Physiological sensor based affective state recognition
Abstract
With rapid advancements of Medical IoT sensors in recent years, using them to
recognize an individual’s affective state has become more easily attainable. If an
individual’s physiological signals are recorded while they are made to experience
certain feelings, the data can be used to create a model that can recognize those
feelings using the sensor data. In this paper, a system is created to use data collected
from physiological sensors to predict the affective state of the individual the data is
extracted from. First, the sensor data was trimmed down to just the portions where
the participants experience the feeling and filtered to get rid of unnecessary features
and bad data.
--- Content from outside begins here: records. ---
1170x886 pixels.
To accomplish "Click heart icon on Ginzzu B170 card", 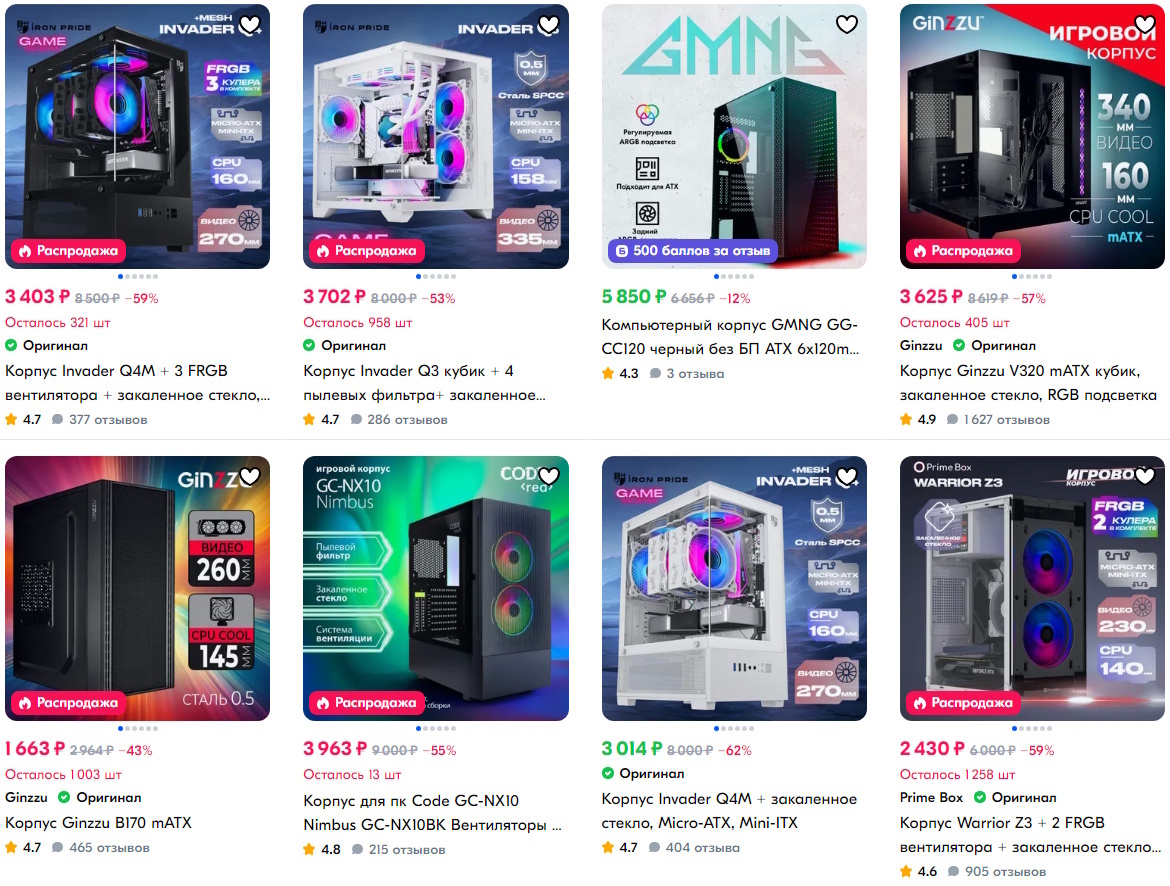I will tap(250, 476).
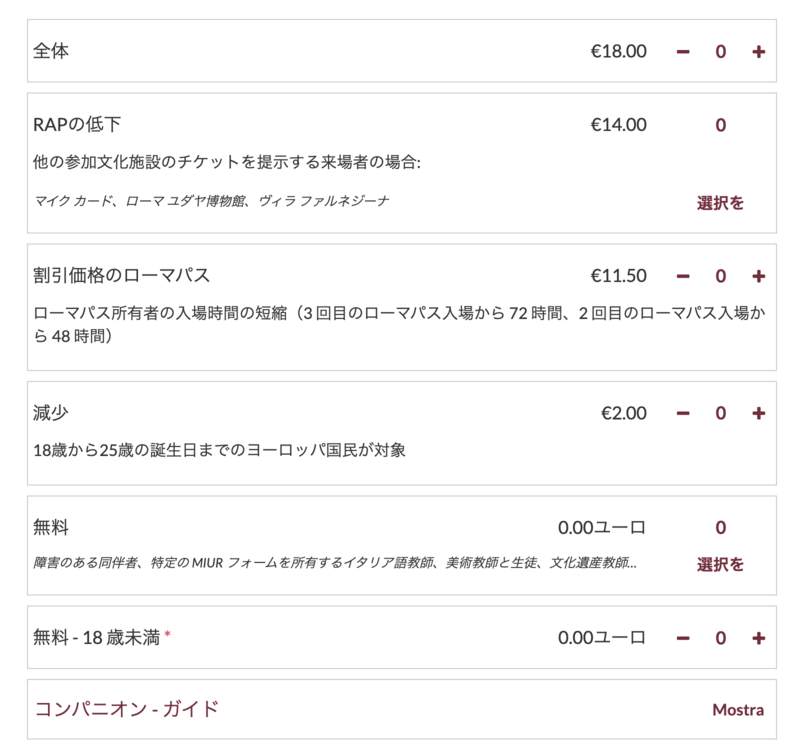Click the 全体 quantity value
The width and height of the screenshot is (788, 750).
720,51
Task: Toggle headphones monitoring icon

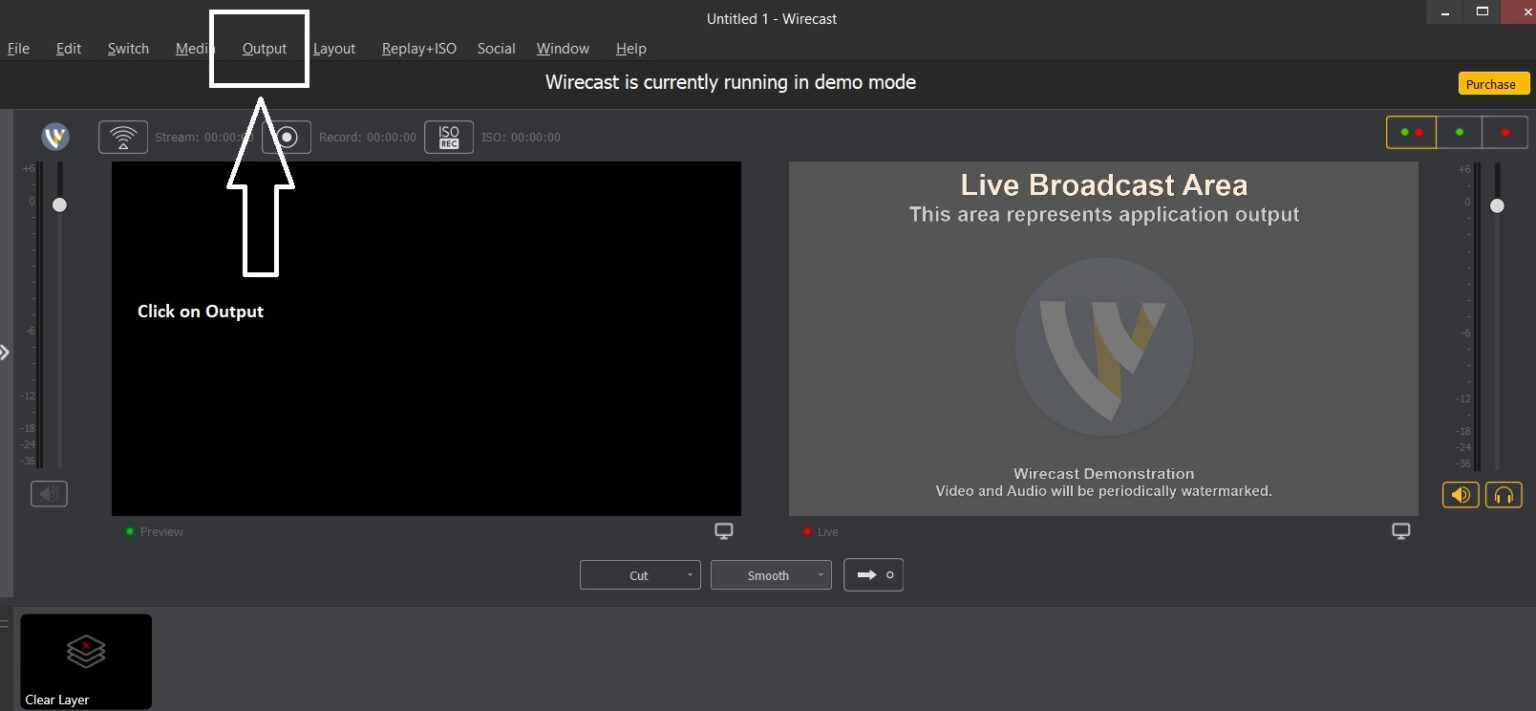Action: pos(1503,494)
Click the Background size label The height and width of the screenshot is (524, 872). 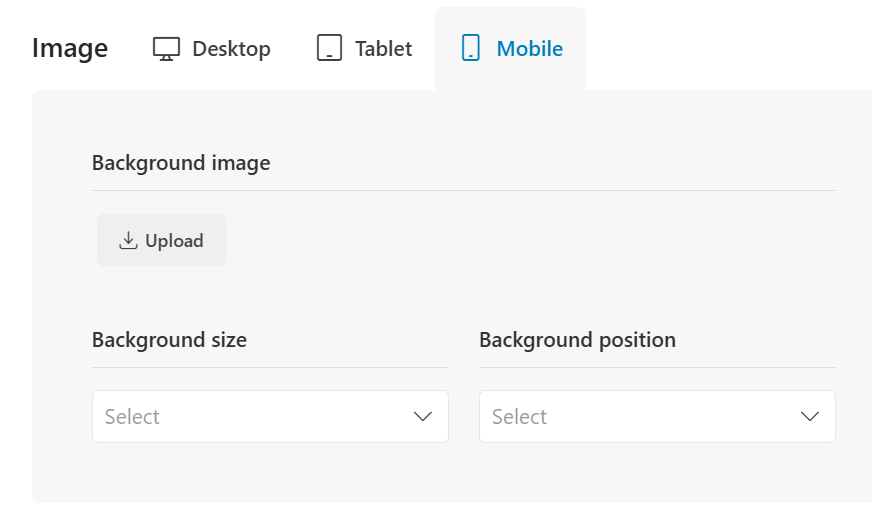(169, 340)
Then, the data was processed to condense the sensor readings of the
entire time a user experienced a feeling into a single row that represents that time
period. Finally, the data was mapped to the feeling felt. Instead of using generic
colloquial terms for emotions, more abstract notions of defining emotions were used
- specifically, the Valence-Arousal-Dominance space which defines emotions using
these three parameters. Using that data-set, feature selection was done to find
the most important features to feed to Machine Learning Models to detect the
affective state of the patient in the Valence-Arousal-Dominance space. The novelty
of our research comes from the features used to predict the emotions, which include
statistical representations of the raw signal data and special domain features that
give further insight into the signal data from EEG and ECG.